С 8-ми час. торчал до 8.45 у телефона в ожидании Нюриного звонка, но позвонил сам. Она была дома. Справку мне забыла взять. У нас крадут дрова. Оттуда пошел к Любе. Был у Елисеева. Ничего нет. Магазин «Нарзан» закрыт. Люба меня угостила кофе с кусочком хлеба. Ей Зарецкий за 200 гр. достал буханку. Она довольна всем и благодарит Бога или судьбу, что вот у нее выбита только одна фрамуга, что у нее есть дрова, что с окончанием сухарей у нее появилась буханка хлеба, что во время войны родилась Маргаритка, которая их кормит, т. к. на нее получают шоколад, масло, сахар и хлеб. Сводки хорошие, и она надеется на лучшее, что и мне советует. Она надеется на благополучное возвращение Соломона. От Любы пошел в ДКА, по дороге взял хлеба и, зайдя в аптеку, купил карлсбадской соли{312}, салол{313}, аспирин. У Любы взял касторку. Принес от нее мыло из своего чемодана{314} и папиросную бумагу. На Радио обнаружил, что у меня не хватает конфет. Очевидно, украли. Взялся за дневник. В ДКА женщина рассказывала, что во время вечернего обстрела на Петроградской на Сытном рынке погибла масса народа. Когда я сидел вчера в убежище во время тревоги, старик Пиорковский{315} рассказывал о том, как ему 4 раза делали операцию от рака. Как он умирал и не умер. О других операциях и ужасах. Как я этим тяготился!

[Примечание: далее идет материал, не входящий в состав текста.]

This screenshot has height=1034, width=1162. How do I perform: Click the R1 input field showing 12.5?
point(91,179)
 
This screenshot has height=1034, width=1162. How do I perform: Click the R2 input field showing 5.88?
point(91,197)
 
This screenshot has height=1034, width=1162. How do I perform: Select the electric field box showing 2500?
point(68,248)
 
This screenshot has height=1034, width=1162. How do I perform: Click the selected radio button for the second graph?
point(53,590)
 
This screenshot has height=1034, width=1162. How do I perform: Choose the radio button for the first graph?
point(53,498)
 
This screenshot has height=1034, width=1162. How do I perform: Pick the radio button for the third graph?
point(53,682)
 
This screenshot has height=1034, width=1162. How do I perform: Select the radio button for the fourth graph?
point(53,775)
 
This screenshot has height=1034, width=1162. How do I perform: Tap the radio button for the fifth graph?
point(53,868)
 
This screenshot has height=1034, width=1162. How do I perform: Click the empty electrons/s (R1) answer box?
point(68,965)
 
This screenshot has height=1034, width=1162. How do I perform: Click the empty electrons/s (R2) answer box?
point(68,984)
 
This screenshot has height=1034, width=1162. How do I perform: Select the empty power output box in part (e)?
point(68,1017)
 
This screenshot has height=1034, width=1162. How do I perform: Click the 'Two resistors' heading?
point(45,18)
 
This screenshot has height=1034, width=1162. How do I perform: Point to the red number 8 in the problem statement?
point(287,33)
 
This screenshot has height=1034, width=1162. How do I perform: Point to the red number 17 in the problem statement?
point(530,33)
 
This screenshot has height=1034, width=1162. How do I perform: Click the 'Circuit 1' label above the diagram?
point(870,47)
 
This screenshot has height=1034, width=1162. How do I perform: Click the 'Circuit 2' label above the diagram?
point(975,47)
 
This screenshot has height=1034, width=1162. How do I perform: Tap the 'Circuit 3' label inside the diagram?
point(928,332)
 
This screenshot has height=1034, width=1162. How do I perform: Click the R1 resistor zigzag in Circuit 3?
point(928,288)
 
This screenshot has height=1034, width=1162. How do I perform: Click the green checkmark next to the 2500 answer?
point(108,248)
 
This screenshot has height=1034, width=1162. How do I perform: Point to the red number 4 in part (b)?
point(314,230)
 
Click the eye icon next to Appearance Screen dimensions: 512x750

Ясенявский и ребята говорят, что самое страшное мы пережили. Но страшно, страшно. И правильно сказал товарищ Аркина, что теперь нельзя быть ни оптимистом, ни пессимистом, а нужно быть фаталистом. И верно. Сегодня начиню себя слабительным. Может быть, поможет. Ах! Если бы пережить эту ужасную войну! Сегодня у нас кино: парад на Красной площади 7 ноября [19]41 г. Речь Сталина на площади{316} и речь его 6-го на торжественном заседании Моссовета{317}. Последнюю часть — парад не показали. Жаль. Речь его 6-го передавалась во время воздушной тревоги{318}, когда мы играли на шефском концерте на Маклина у ханковцев, о котором я, кажется, писал. Слабительное чуть-чуть подействовало. Но все-таки плохо. Слушал известия и лег спать. Рубанчик и Прокофьев{319} готовили весь вечер горчицу и хрен. У ребят нет совершенно сахару и конфет. Рубанчик пьет кипяток с какао, который он взял вместо конфет, с кусочком хлеба, смазанным горчицей. Он считает, что сделал открытие, и называет свой крошечный горчичный бутербродец «замечательной конфетой». Обычно он пил кипяток с сен-сеном. Здесь почти все пьют с сен-сеном. <…> Петя Прокофьев все время что-то мастерит: подгоняет крышки к банкам, тер свой хрен. <…> Замечателен был скандал Рубанчика с Ясенявским, отодвинувшим бесцеремонно его тарелку с горчицей. Рубанчик стал его выгонять и, когда тот ушел, долго предо мной оправдывался.